Back in September 2010, when I was acting like a beaten dog in response to the federal findings—before I took another three years to figure out what really happened—my dex-worried friend David Sandberg at the University of Michigan said to me something very useful: The people we’ve always really cared about are the mothers and the children, not Maria New. We can’t stop her, but maybe we can make sure everyone knows the truth. David asked me to keep working, specifically to see if I could make sure there wasn’t a single obstetrician, genetic counselor, or pregnant woman considering prenatal dexamethasone for CAH who didn’t know that this drug use is experimental and dangerous.

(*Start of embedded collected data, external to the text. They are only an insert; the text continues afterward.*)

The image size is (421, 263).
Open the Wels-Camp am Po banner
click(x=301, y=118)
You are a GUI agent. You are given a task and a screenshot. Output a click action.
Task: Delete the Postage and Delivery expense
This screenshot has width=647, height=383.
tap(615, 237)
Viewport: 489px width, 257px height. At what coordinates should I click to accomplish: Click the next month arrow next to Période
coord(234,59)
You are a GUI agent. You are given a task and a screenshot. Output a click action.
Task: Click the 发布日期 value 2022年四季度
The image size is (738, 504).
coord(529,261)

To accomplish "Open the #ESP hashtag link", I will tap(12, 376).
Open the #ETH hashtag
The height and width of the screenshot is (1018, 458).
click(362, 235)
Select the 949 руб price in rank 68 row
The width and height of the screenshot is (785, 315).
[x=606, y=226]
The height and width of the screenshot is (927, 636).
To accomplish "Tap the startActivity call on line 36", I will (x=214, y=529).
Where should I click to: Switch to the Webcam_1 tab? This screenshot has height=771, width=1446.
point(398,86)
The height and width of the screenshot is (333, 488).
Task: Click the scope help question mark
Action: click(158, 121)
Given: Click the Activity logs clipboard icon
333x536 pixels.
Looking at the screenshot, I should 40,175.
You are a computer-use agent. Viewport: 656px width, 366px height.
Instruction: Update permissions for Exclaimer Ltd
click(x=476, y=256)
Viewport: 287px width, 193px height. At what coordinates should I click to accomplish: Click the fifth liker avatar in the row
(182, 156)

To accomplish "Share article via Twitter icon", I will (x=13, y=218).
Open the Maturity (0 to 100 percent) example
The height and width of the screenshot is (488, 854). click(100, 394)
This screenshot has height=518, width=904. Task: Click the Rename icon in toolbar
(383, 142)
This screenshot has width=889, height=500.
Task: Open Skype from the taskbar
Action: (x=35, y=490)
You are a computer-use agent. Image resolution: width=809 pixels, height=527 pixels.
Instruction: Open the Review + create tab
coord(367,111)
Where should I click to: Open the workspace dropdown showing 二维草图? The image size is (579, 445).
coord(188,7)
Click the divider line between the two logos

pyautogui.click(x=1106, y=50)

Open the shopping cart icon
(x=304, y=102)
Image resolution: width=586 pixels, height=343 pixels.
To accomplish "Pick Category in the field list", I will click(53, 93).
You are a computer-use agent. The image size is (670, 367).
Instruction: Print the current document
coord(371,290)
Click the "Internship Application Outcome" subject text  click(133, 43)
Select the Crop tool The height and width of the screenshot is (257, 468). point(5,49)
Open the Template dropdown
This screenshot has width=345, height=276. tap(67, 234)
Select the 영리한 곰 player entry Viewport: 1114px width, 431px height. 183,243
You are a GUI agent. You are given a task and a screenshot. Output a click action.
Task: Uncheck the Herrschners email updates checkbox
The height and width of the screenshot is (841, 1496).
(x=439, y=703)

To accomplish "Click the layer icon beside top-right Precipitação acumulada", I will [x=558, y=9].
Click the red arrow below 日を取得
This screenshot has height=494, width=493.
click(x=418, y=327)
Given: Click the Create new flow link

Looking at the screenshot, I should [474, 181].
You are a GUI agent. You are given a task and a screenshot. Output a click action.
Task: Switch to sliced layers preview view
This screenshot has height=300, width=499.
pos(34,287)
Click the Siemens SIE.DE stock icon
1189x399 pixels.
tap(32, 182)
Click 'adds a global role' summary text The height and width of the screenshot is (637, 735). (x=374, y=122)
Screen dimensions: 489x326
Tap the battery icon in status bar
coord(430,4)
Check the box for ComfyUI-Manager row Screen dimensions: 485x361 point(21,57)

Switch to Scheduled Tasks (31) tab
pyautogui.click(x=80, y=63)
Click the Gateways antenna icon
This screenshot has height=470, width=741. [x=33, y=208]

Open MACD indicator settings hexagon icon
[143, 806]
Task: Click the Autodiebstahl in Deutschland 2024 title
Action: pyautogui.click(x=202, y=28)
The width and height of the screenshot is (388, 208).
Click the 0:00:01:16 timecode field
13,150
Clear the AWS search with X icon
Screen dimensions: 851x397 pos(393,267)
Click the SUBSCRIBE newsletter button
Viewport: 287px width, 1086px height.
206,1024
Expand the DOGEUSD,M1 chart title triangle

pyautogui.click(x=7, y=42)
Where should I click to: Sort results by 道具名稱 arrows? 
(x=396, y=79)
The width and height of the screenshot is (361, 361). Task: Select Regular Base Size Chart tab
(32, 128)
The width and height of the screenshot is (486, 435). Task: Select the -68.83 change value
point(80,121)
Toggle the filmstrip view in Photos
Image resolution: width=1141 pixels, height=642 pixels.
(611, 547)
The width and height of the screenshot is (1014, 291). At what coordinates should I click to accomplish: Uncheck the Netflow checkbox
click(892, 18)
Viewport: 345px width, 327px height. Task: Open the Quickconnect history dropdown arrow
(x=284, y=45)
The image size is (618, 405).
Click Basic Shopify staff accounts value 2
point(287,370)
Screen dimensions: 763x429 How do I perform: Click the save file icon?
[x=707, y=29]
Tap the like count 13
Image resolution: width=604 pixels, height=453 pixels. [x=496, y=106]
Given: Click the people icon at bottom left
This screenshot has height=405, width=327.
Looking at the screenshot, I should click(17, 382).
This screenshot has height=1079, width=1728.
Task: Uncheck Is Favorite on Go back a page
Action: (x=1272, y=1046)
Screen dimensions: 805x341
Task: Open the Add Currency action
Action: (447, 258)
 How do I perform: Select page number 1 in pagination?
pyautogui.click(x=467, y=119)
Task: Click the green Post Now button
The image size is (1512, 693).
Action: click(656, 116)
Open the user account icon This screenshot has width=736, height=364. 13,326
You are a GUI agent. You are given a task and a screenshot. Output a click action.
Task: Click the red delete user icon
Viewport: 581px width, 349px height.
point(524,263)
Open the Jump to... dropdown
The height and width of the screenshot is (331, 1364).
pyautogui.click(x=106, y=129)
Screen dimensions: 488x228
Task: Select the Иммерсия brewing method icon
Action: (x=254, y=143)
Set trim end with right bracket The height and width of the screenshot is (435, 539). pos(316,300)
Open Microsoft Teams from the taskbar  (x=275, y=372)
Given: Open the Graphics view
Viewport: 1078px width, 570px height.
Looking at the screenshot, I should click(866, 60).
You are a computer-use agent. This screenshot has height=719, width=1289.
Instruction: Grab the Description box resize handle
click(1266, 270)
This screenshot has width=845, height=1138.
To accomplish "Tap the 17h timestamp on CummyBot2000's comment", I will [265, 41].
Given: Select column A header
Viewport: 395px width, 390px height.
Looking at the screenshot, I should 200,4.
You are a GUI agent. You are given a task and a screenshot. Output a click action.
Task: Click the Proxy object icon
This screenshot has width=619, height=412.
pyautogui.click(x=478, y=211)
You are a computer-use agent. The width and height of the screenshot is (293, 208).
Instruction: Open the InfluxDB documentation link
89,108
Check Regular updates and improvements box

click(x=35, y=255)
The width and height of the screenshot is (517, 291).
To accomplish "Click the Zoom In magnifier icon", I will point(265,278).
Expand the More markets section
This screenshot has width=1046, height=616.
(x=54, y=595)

This is not how informed consent is supposed to work, but as I write, if you Google “prenatal dexamethasone for CAH,” that’s the message you get. The top hit is a scholarly article I coauthored with Ellen Feder and Anne Tamar-Mattis documenting what really happened in the history of this intervention. The second hit is a support group page discussing the “controversy.” The third hit is a report I cowrote for the medical news literature letting doctors know that prenatal dex continues to be considered experimental and in need of IRB oversight. The fourth is the Time magazine article. The fifth is the Swedish report of harm. The sixth is the Bioethics Forum article in which we documented New’s use of prenatal dex to try to prevent lesbianism and tomboyism.

The seventh is an article I wrote for The Atlantic. It’s about how I discovered by accident, from a pregnant woman writing to me, that fertility doctors are using dexamethasone on their pregnant IVF (in vitro fertilization) patients on the hunch that it might prevent miscarriages. As was the case with diethylstilbestrol (DES), there is no evidence that dexamethasone is effective or safe for miscarriage prevention. There are no studies of this use. I tried to find an investigative health reporter willing to research and write this story. Finding none, I did it myself. My editor at The Atlantic had previously told me—while we were having coffee literally in the shadow of the Watergate Hotel—that I should avoid investigative work. He said The Atlantic’s Health section simply didn’t have the resources to support it. Perhaps because he has an MD, he published this one anyway.

What do you do when you realize the Fourth Estate is dying, and there are no accountants on white horses in Washington? The answer now seems obvious to me: You work harder. You find compatriots in the ivory tower—the kind of people who don’t mind difficult questions that may take years to answer and that might get you in a heap of trouble—and you work, together, as long and as hard as you can.